### HOW TO COMPLETE THIS TASK
The string "computer" appears in some lines of the entries that follow; copy each such line.

────────────────────

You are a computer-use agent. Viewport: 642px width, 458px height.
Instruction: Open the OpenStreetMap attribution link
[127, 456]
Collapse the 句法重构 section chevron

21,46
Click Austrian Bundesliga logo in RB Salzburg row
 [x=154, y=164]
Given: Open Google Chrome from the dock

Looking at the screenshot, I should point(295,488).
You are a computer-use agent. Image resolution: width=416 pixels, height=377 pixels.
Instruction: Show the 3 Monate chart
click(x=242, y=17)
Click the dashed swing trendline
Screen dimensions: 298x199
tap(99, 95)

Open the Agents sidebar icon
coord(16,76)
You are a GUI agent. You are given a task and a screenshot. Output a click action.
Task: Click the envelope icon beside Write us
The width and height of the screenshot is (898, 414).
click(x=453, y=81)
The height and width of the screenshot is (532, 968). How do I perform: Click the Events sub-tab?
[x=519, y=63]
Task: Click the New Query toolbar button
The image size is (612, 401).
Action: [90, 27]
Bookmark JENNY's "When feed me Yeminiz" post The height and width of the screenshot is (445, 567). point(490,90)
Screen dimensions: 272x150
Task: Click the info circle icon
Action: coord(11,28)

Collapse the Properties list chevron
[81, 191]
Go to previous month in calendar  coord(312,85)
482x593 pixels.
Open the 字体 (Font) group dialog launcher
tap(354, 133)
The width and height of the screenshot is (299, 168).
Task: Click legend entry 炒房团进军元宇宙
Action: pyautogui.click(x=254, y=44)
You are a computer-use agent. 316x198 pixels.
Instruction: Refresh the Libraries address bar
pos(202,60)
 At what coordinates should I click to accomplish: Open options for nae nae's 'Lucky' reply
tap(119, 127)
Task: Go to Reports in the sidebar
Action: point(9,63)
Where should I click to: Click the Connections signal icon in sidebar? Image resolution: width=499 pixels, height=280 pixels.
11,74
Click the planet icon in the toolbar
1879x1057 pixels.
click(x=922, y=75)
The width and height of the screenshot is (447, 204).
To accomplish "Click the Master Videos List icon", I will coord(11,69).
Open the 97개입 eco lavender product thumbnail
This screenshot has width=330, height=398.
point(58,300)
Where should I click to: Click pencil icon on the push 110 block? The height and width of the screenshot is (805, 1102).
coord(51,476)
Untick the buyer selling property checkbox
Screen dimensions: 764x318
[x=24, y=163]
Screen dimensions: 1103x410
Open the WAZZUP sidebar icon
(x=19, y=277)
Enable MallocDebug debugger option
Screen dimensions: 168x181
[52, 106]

────────────────────

### SOLUTION TO THIS PROBLEM
You are a computer-use agent. Viewport: 642px width, 458px height.
You are a computer-use agent. Image resolution: width=416 pixels, height=377 pixels.
You are a computer-use agent. 316x198 pixels.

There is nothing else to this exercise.